BDA wants to consolidate underwriter and MA rulemaking guidance and address the rule’s restrictions on private placement.
“We also highlight the need for the MSRB to address G-23's private placement restriction if the SEC acts on the misguided requests for non-dealer MAs to perform placement agent activities,” wrote BDA CEO Mike Nicholas in a statement.
NAMA opposes any significant changes to the rule.
“In general, G-23 has been working well since the changes in 2011 and we don’t see the need to make significant changes to the rulemaking,” Gaffney said.
Gaffney does want to see the MSRB replace any references to "financial advisors" with the term "municipal advisors" in the rule. In the letter, Gaffney writes that NAMA thinks both terms mean the same thing, and want to be sure MSRB also knows that to be true.
“We believe that they mean the same thing, we want to make sure that the MSRB thinks they mean the same thing,” Gaffney said. “That change probably should move forward.”
SIFMA wants to eliminate the term financial advisor as well.
NAMA said it isn’t aware of small and infrequent issuers having problems with hiring MAs and being able to sell their bonds since the 2011 amendment, which is an argument the dealer community has sometimes employed.
NAMA doesn’t think Rule G-23 should be eliminated and folded into Rule G-42, which is the core conduct rule for municipal advisors. NAMA believes that Rule G-23 speaks to a specific subset of MAs that are broker-dealers and so that sets it apart from Rule G-42.

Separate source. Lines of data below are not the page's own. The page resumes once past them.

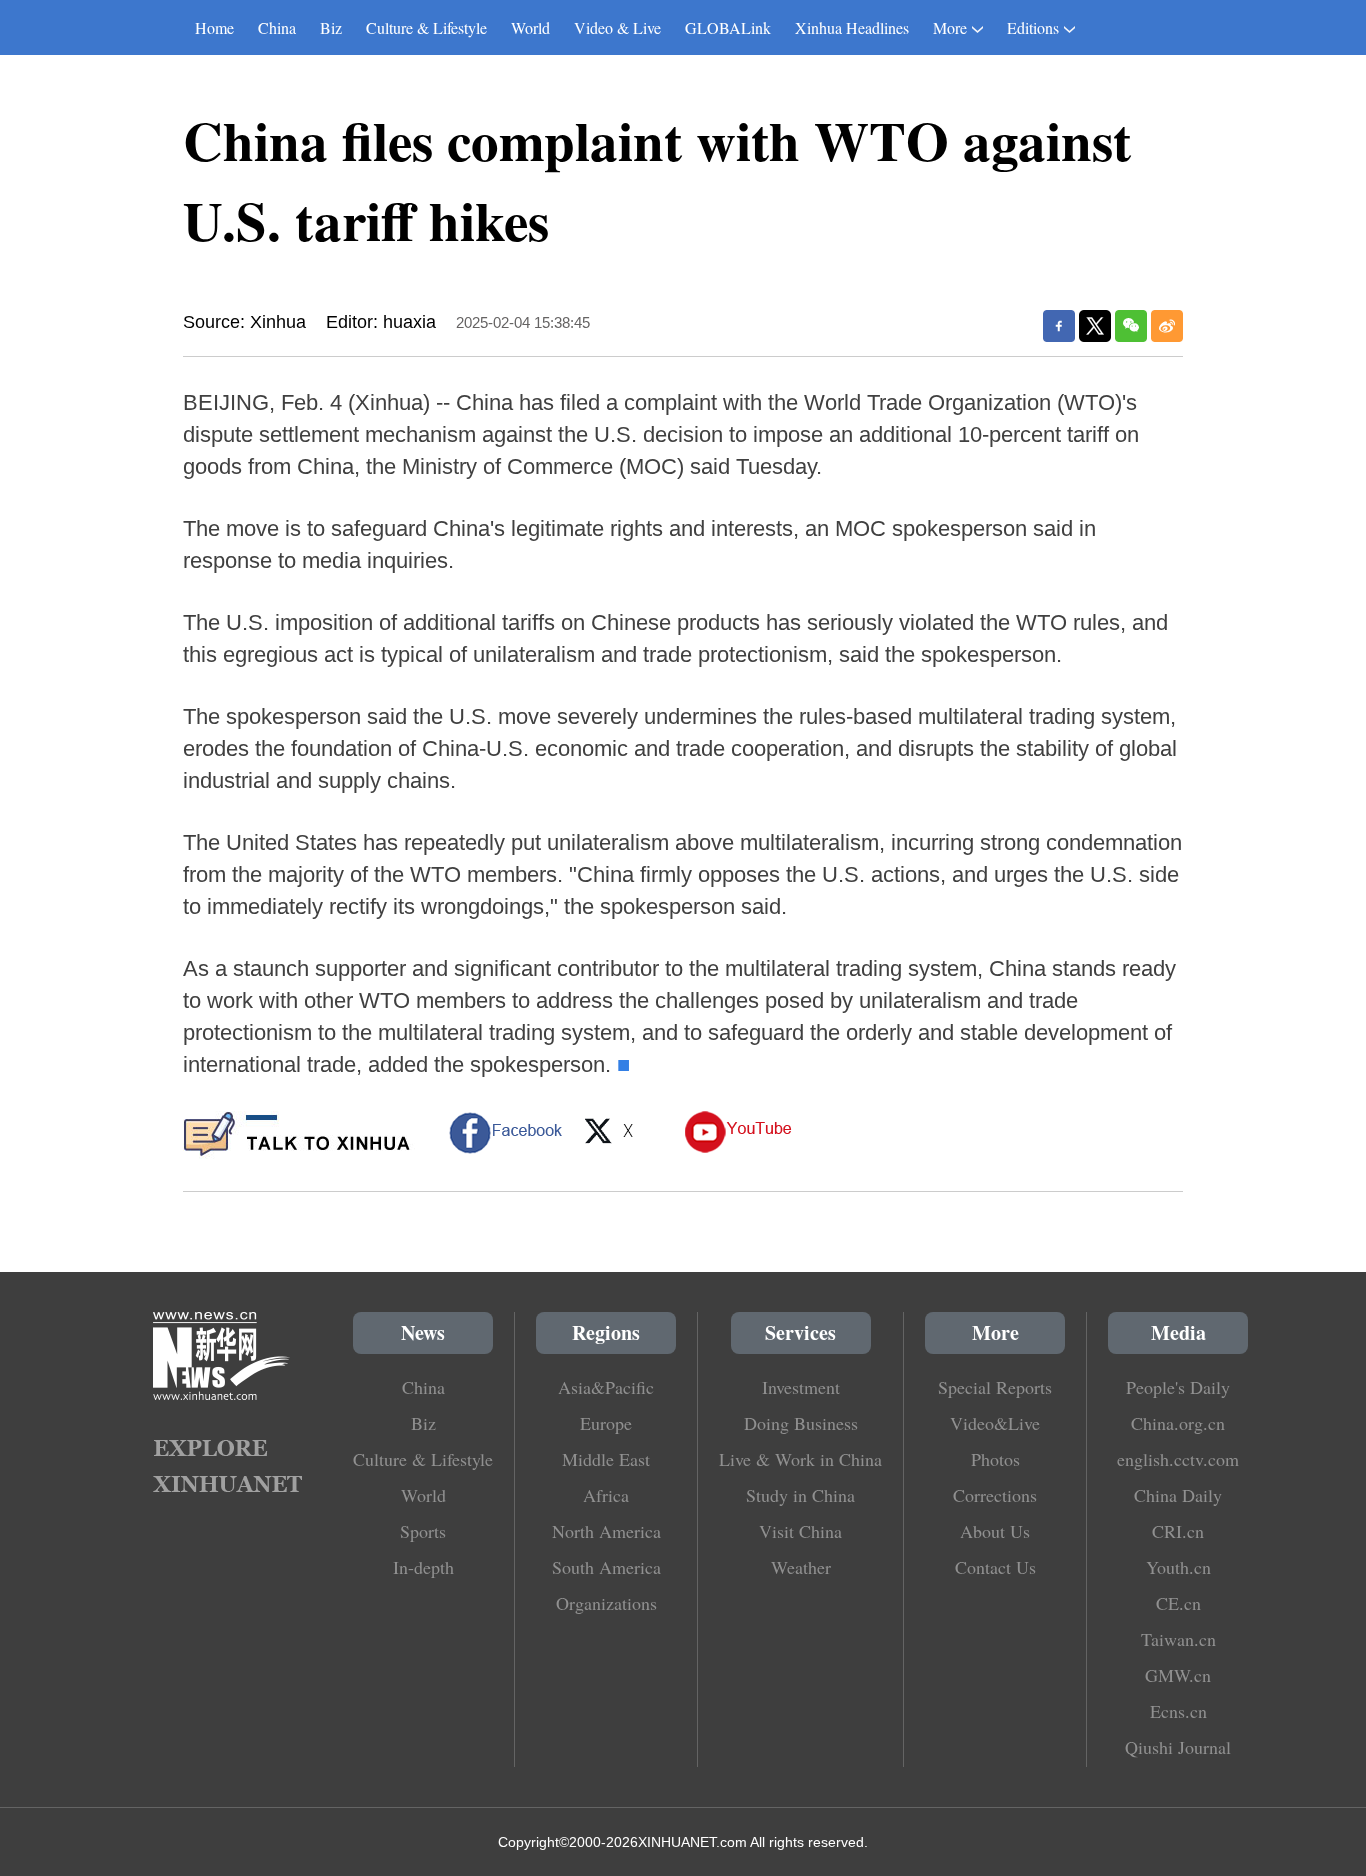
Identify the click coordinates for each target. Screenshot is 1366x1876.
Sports (423, 1531)
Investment (801, 1387)
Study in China (800, 1495)
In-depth (423, 1567)
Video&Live (995, 1423)
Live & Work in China (800, 1459)
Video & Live (617, 27)
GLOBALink (728, 27)
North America (606, 1531)
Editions (1033, 27)
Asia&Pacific (606, 1387)
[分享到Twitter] (1095, 326)
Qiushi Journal (1178, 1747)
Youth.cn (1178, 1567)
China (277, 27)
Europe (606, 1423)
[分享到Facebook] (1059, 326)
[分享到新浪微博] (1167, 326)
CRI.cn (1178, 1531)
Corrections (995, 1495)
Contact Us (995, 1567)
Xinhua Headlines (852, 27)
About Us (995, 1531)
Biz (331, 27)
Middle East (606, 1459)
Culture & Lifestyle (426, 27)
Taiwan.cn (1178, 1639)
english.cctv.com (1178, 1459)
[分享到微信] (1131, 326)
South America (606, 1567)
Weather (801, 1567)
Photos (995, 1459)
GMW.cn (1178, 1675)
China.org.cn (1178, 1423)
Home (214, 27)
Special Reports (995, 1387)
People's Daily (1178, 1387)
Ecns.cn (1178, 1711)
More (950, 27)
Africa (606, 1495)
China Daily (1178, 1495)
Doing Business (801, 1423)
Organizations (606, 1603)
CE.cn (1178, 1603)
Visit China (800, 1531)
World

NAMA told the MSRB it opposes allowing a firm to resign from being an MA and become the underwriter, even if another MA is hired. Nor does the group support the idea of a cooling-off period.
The Government Finance Officers Association encouraged the MSRB to prohibit role-switching and said that an underwriter’s responsibility is to the investor, not the issuer.
“Prohibiting role switching ensures that the issuer is represented throughout the transaction by a municipal advisor whose sole responsibility is to issuers,” wrote Emily Brock, director of GFOA’s federal liaison center.
The MSRB could now choose to propose changes to its rules, or could choose to leave them as they are.